I shot this with the Canon T3 and Televue TV-85 combo. I used one minute sub-images at ISO 800 and that was about max for the skies I was under. I’m sure people with darker skies got better results. However, I think being able to pull anything out of the skies at this location is great. LP was bad and I had terrible gradients to deal with in post-processing, but I managed. 🙂
I also did a quick star-streaks version that seems to show a longer tail. Not sure, since there were some dust doughnuts left over from an apparently bad batch of flats I used and I had to clone them out. These aberrations were in the tail area, so it could be some remnant of that.
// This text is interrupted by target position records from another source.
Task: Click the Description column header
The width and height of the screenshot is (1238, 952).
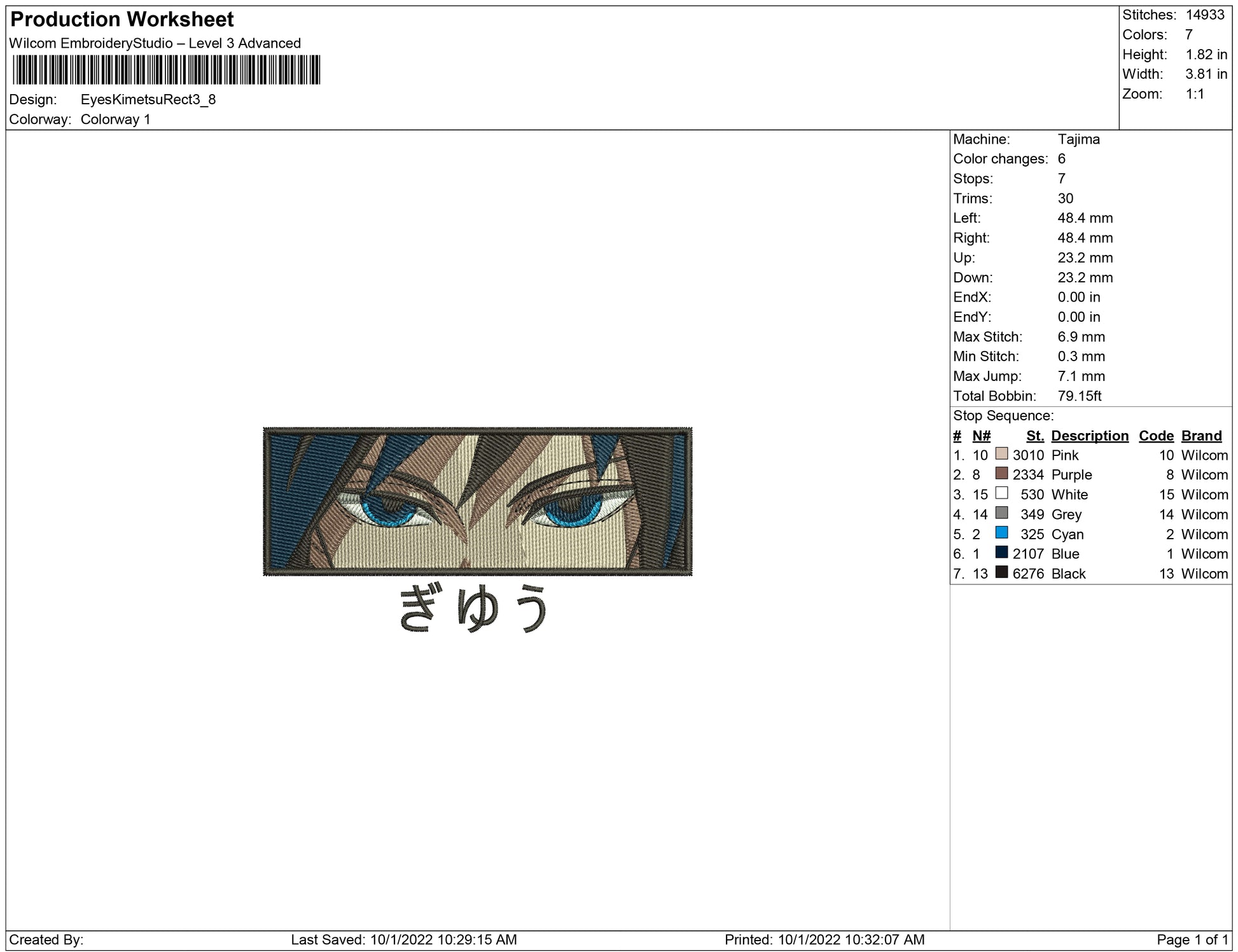Action: tap(1089, 436)
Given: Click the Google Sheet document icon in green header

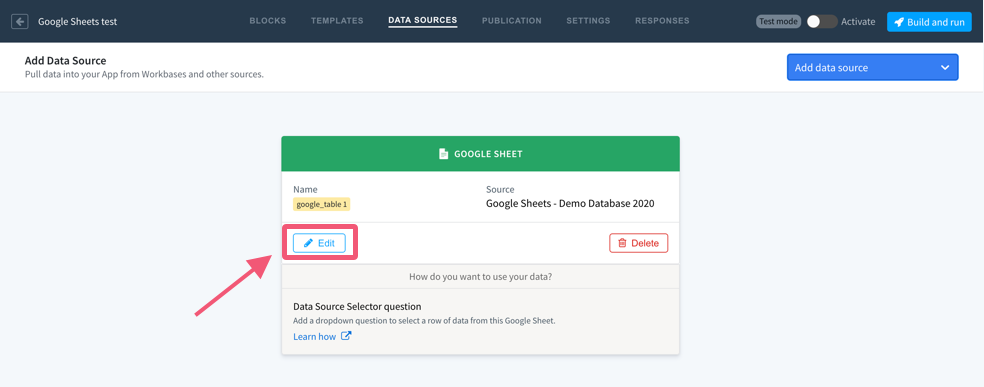Looking at the screenshot, I should click(x=444, y=154).
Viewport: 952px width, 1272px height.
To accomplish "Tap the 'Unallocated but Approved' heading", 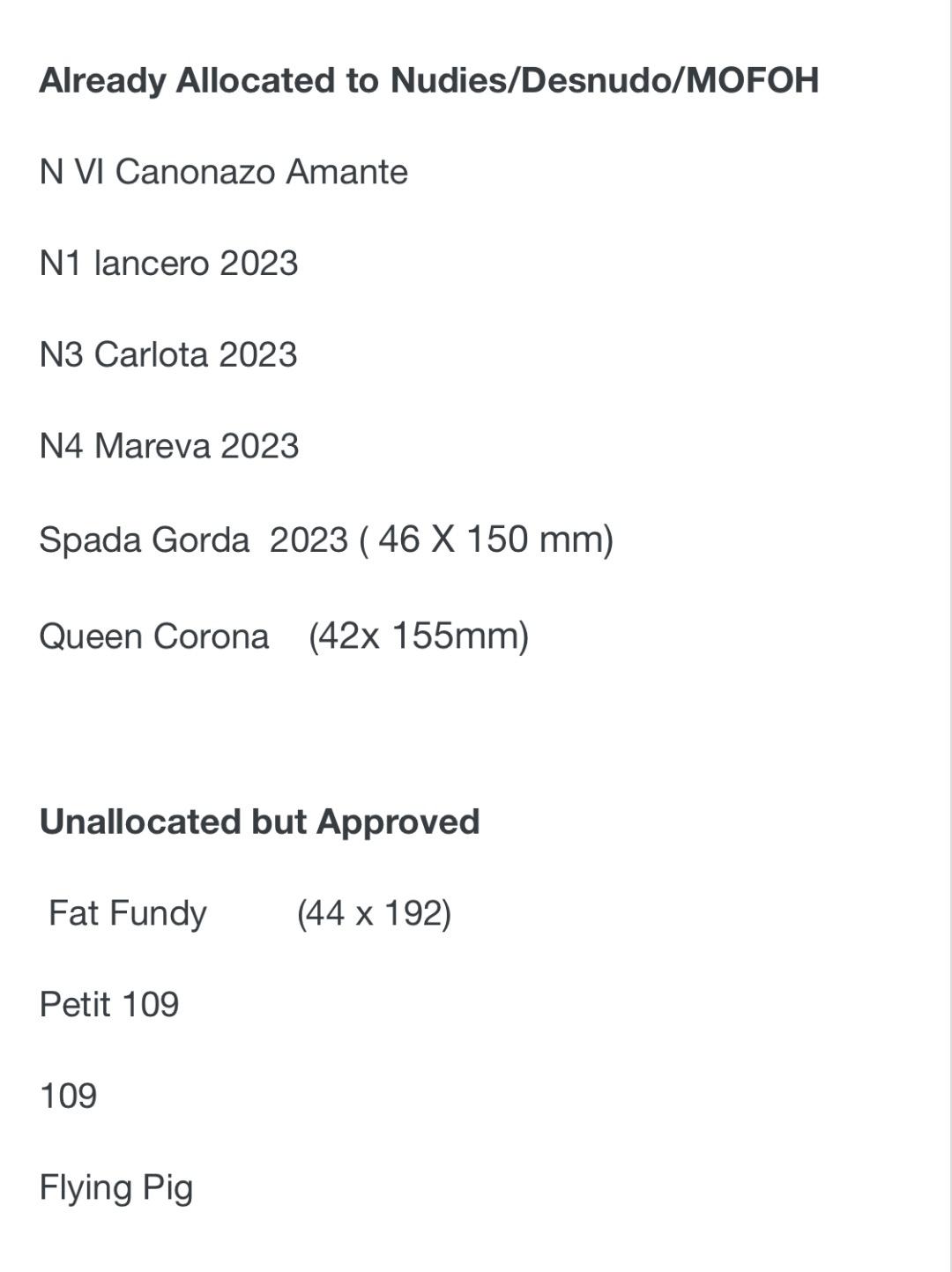I will coord(260,822).
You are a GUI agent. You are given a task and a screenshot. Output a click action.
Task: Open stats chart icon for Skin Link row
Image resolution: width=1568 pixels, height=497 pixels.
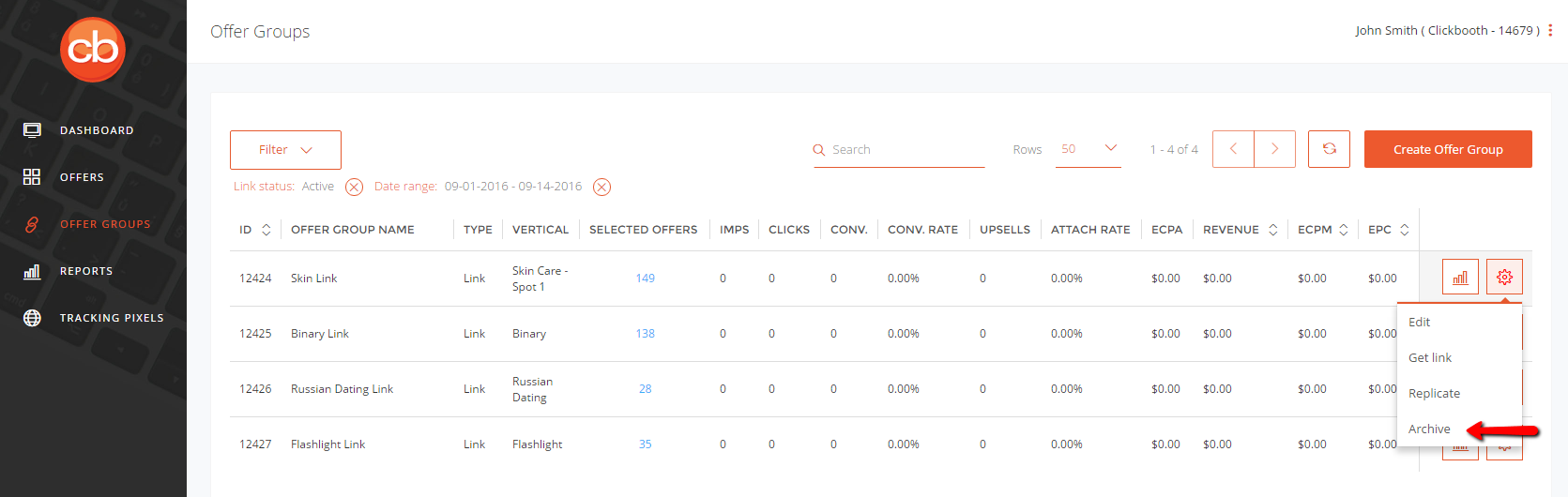(x=1460, y=278)
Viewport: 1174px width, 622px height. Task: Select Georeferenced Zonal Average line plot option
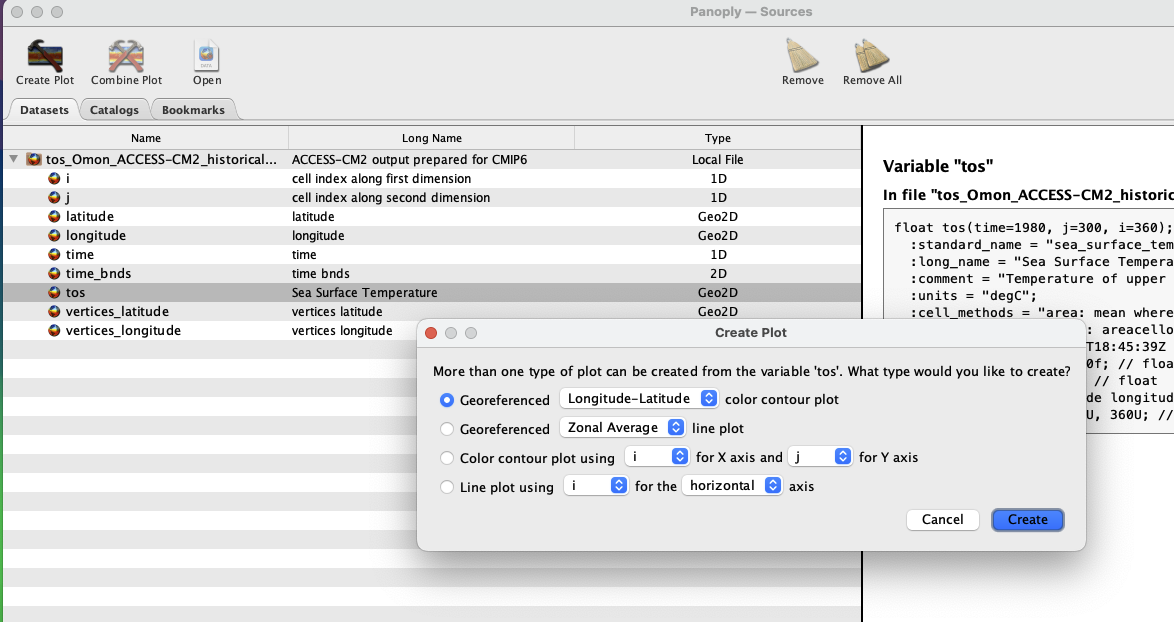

One thing I’ve found out with using electronically assisted methods to view dim objects in bad LP conditions is this: Live stacking generally improves things, but only at first. If you want something as dim as Comet 41P to show any more than just the inner coma, you have to stack with lots more subs using more advanced stacking methods than just average and additive.
So, I shot 103 subs-images, along with 30 darks and about 30 bias images for this object. I brought them into IRIS and used only the first 60 because that is all I could get to align. The usual methods of aligning based on the drift per hour in x and y coordinates doesn’t work if the sub-images are not timestamped. This is another deficiency in the low-end capture and stacking program, RisingSky (ToupSky.) Not sure if SharpCap has the same issues.
Anyway, at least I was able to obtain a basic image and considering the conditions, it is not too bad. Compare this to my previous effort with the Aptina AR0130 sensor. This would probably work lots better at a dark sky site. But, I don’t know if I would waste time on shooting with the RT224 when I could use the Canon T3, which is more sensitive when it comes to comets and captures a much larger field of view.
I was fooling around with the Toupcam from a red/white LP zone and trying to get Comet 41P to show up. I ended up using SharpCap and doing live stacking with between 10 to 23 x 8 sec exposures for each stack. Then, I combined those stacks in IRIS and aligned them on the comet. It came out to be a total of 18 minutes worth of exposure, albeit in a heavy LP zone. So, I got it to show up, but the color and faint details of the tail and coma got lost in the noise.